Na pierwszy rzut oka nie jest to jakiś specjalnie oryginalny pomysł, zagadka jak wiele innych, z którymi Batman musiał sobie poradzić. Ale im dalej w las, tym bardziej ta historia staje się mroczna i tym ciekawsza robi się relacja między głównym bohaterem, a jego synem Damianem, który odgrywa tu istotną rolę. Jej rozwiązanie zaś sprawia, że mimowolnie kiwamy z uznaniem głową nad pomysłowością scenarzysty, który poruszając się w dobrze nam znanych schematach, dał w końcowym efekcie wcale nie schematyczne zwieńczenie tej historii.

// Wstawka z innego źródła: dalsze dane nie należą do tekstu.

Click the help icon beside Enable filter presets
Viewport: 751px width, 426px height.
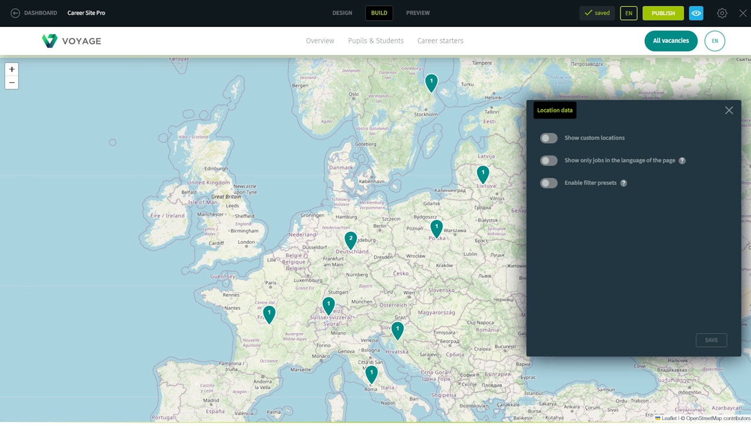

Na pewno istotny jest tu sam tytuł, który z kolejnej zagadki do rozwiązania przeprowadza samego bohatera i czytelników przez kolejne etapy drogi, która z osieroconego chłopca stworzyła obrońcę Gotham. Tak, to już przecież popkulturowa mitologia pełną gębą, czyniąca z Batmana prawdziwie ikoniczną, powszechnie rozpoznawaną postać. Tym tematem, który ma za zadanie usankcjonować uniwersalny mit Człowieka-Nietoperza zajmuje się od lat Scott Snyder, szczególnie w ambitnie pomyślanej, epickiej serii Wieczny Batman, w której chciał dotrzeć do sedna tej postaci i w pełni uchwycić jej esencję. To, na co potrzeba było Snyderowi pięćdziesięciu dwóch zeszytów, Tomasi dokonał z pisarską gracją w sześciu.

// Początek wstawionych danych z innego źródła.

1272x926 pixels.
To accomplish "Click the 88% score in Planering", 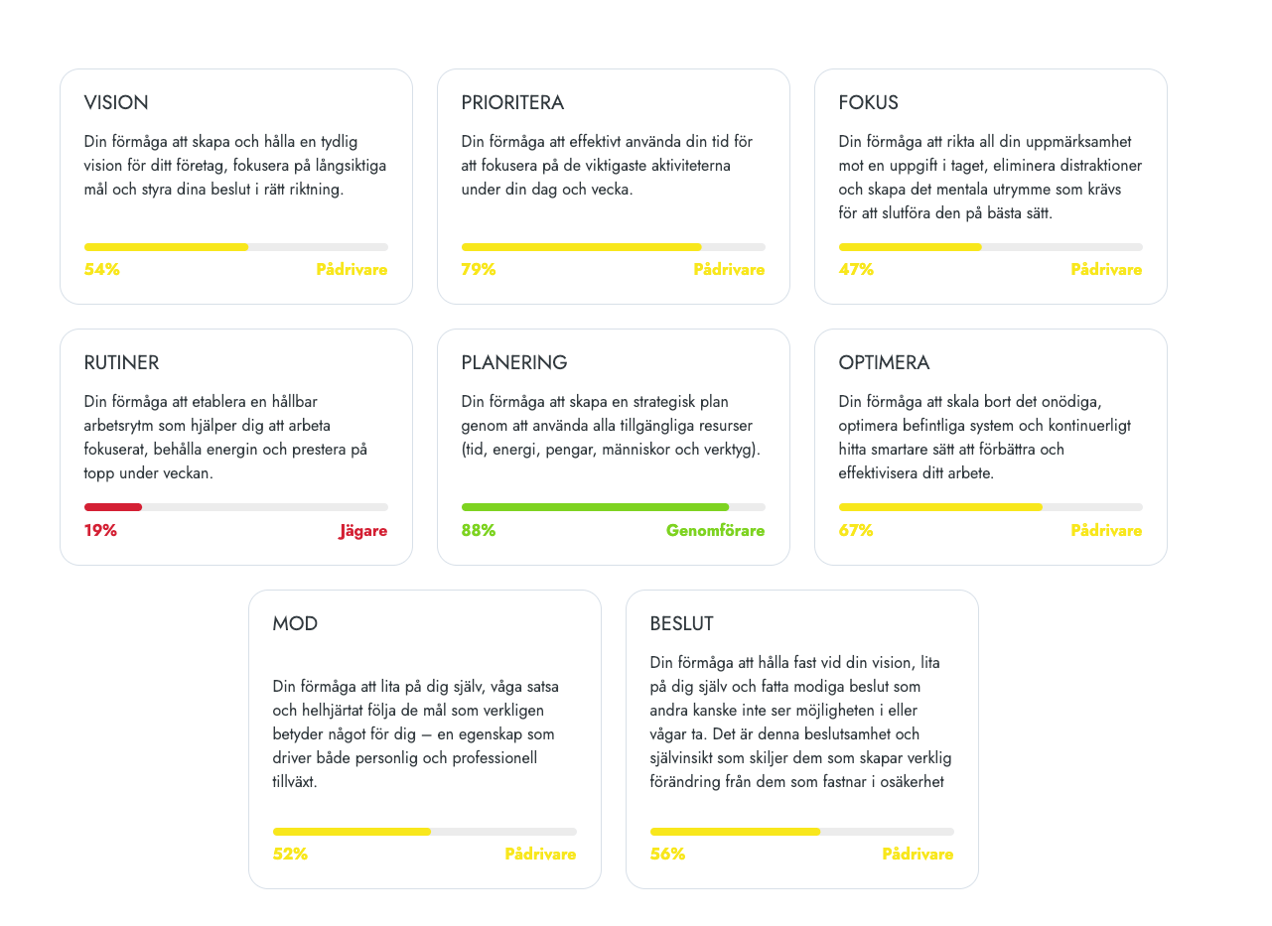I will pos(478,531).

Nie potrzeba było żadnego bombastycznego tytułu, wystarczyło napisać wprost, o co się rzecz rozchodzi - o mitologię. W środku czekała na nas wcale nie sztucznie przedłużana, sześcioczęściowa historia, w której dostaliśmy esencję popkulturowego mitu i razem z głównym bohaterem odbyliśmy fascynującą podróż do sedna jego osobowości, której źródłem jest kwestia ceny, jaką ponosi się za bycie stuprocentowym superbohaterem. Jak się okazuje, nie trzeba wcale się rozpędzać i niepotrzebnie rozdmuchiwać opowieści próbując uzyskać pożądany efekt. Czasami wystarczy mniej, by osiągnąć więcej.